_Task instructions_
1/ Using only the discussion of ChatGPT's disclaimers, answer yes or no to each statement and quote the words that decide it: (a) The original poster followed up on a suggestion for an in-person visit. (b) One commenter reports no success after telling ChatGPT to give direct answers only. (c) One of the quoted disclaimers says ChatGPT's knowledge runs up to September 2021.
2/ Reproduce word for word the part of the discussion of ChatGPT's disclaimers from "They could literally" up to and including "many people are.".

_Extracted text_
....................

I did get a suggestion that I followed up on for an in person visit.

But my big beef with it was that it kept adding disclaimers: "I am not a doctor", "My current knowledge is up to September 2021, insurance and hospital info may be out of date", "<blah> <blah> but remember, I am not a doctor and it is important to consult a medical professional".

I understand the disclaimers from a legal standpoint but boy is it tiresome when I'm asking back and forth questions and each answer contains some element of it.

8 comments

I dont think you should use ChatGPT for anything serious, especially something health related. It's simply not designed for that purpose. Best case scenario is you are getting the combined wisdom of reddit, and worst case you are getting convincing sounding made-up nonsense.
I suspect that if OpenAI didn't have ChatGPT continuously output these disclaimers then they could get in a lot of legal trouble if, say, someone asked it for medical or legal advice and then sued when something bad happened.
I sincerely hope OP is doing this for entertainment purposes only or as a very basic aid to shopping around, and not actually accepting medical advice from ChatGPT (or the Internet in general). The fact that I might be wrong about that suggests those disclaimers are absolutely necessary!
I can't think of a topic that would need this disclaimer more than medical advice provided by a language model.

Out of curiosity, were you able to find a free clinic or someplace where a real healthcare provider could assess the injury?

I found a lot of luck by telling ChatGPT that I want direct answers only.

But you're right, it's annoying.

Apparently the message aren’t frequent enough, as you clearly did not heed their message.
The problem is that if they didn't give constant disclaimers then a lot of people would very happily sue them out of existence if possible and at the very least constantly condemn them at every opportunity.

This kind of AI capability challenges worldviews. And that means that many people are very eager to tear it down and find ways to dismiss it. Combine that with the general enthusiasm for excessive litigation, the fact that it actually will occasionally give advice that could be very misleading, general lack of cognitive ability of those consuming it, and it explains why there are so many disclaimers.

They could literally draw a direct line from all the tokens in those disclaimers/boiler plate to dollars in the forfeited energy use.
You underestimate how absolutely stupid many people are.

....................

_Screenshot grounding data_
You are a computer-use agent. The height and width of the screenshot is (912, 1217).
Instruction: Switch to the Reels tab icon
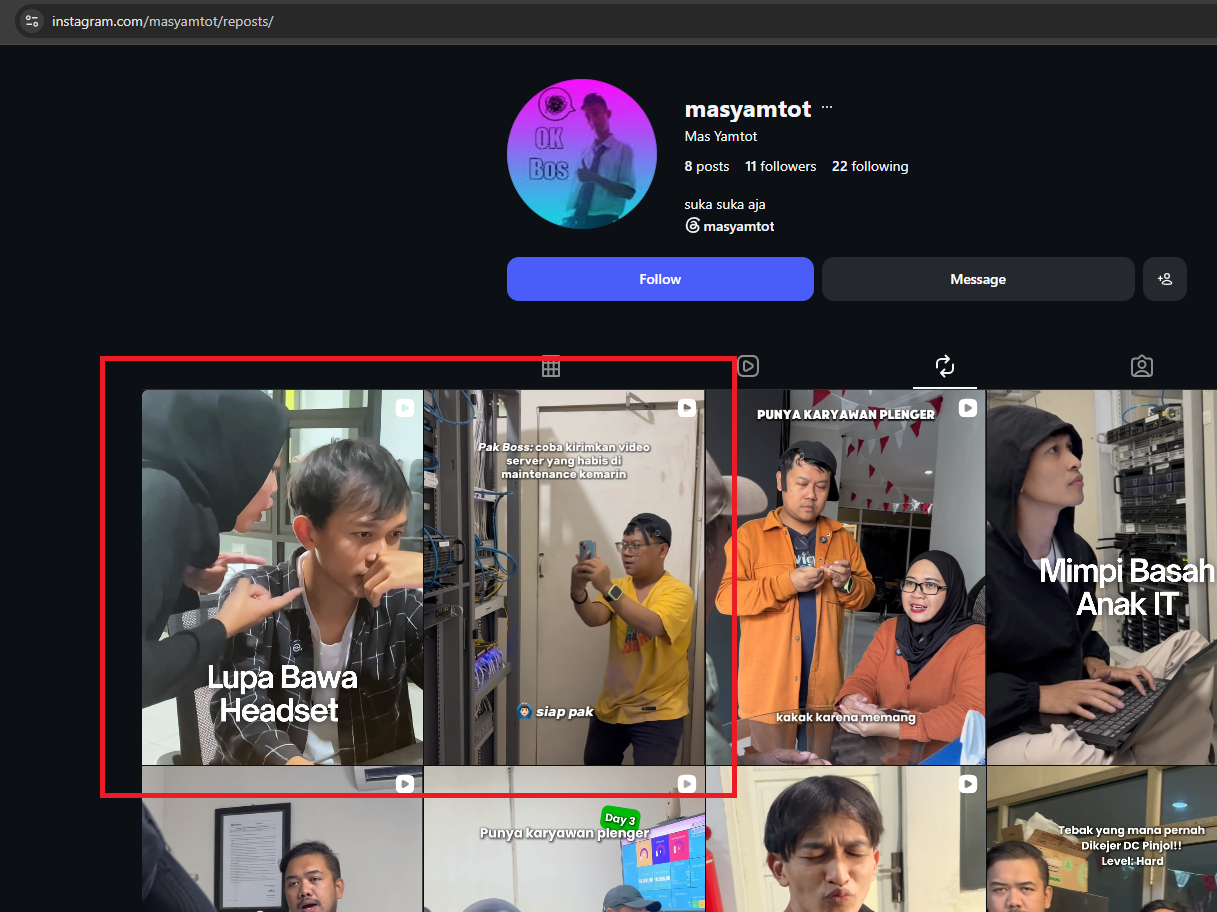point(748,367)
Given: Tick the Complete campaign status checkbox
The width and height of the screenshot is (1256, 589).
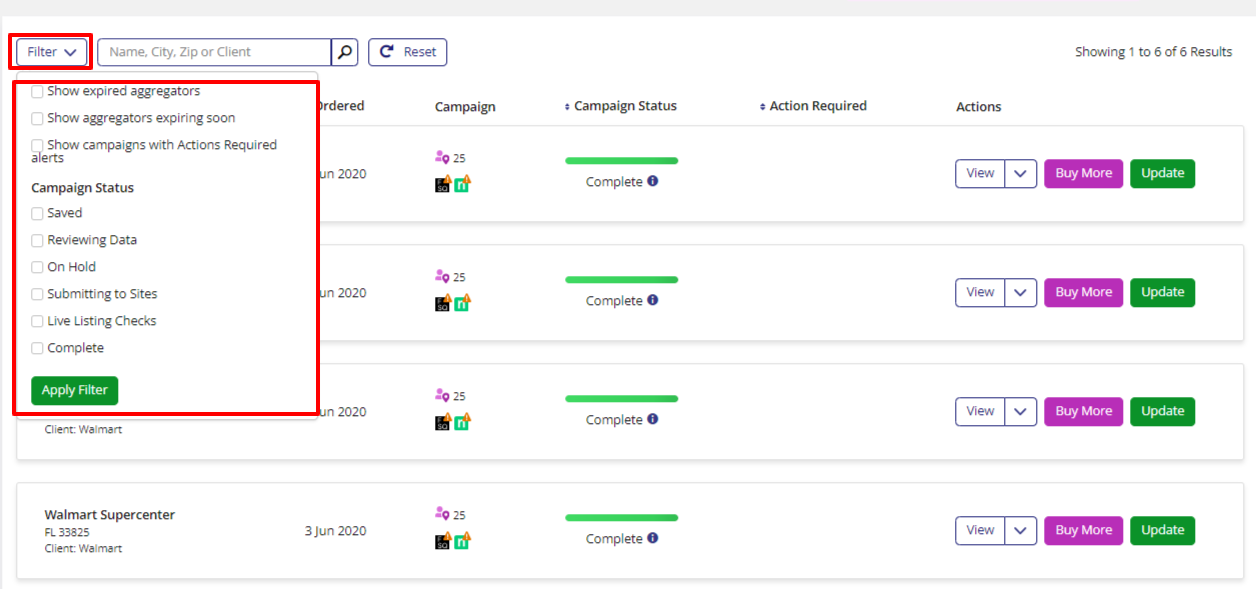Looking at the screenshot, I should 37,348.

....................

_Results for each task_
1/
(a) Yes: "I did get a suggestion that I followed up on for an in person visit."
(b) No: "I found a lot of luck by telling ChatGPT that I want direct answers only."
(c) Yes: "My current knowledge is up to September 2021, insurance and hospital info may be out of date"

2/
They could literally draw a direct line from all the tokens in those disclaimers/boiler plate to dollars in the forfeited energy use.
You underestimate how absolutely stupid many people are.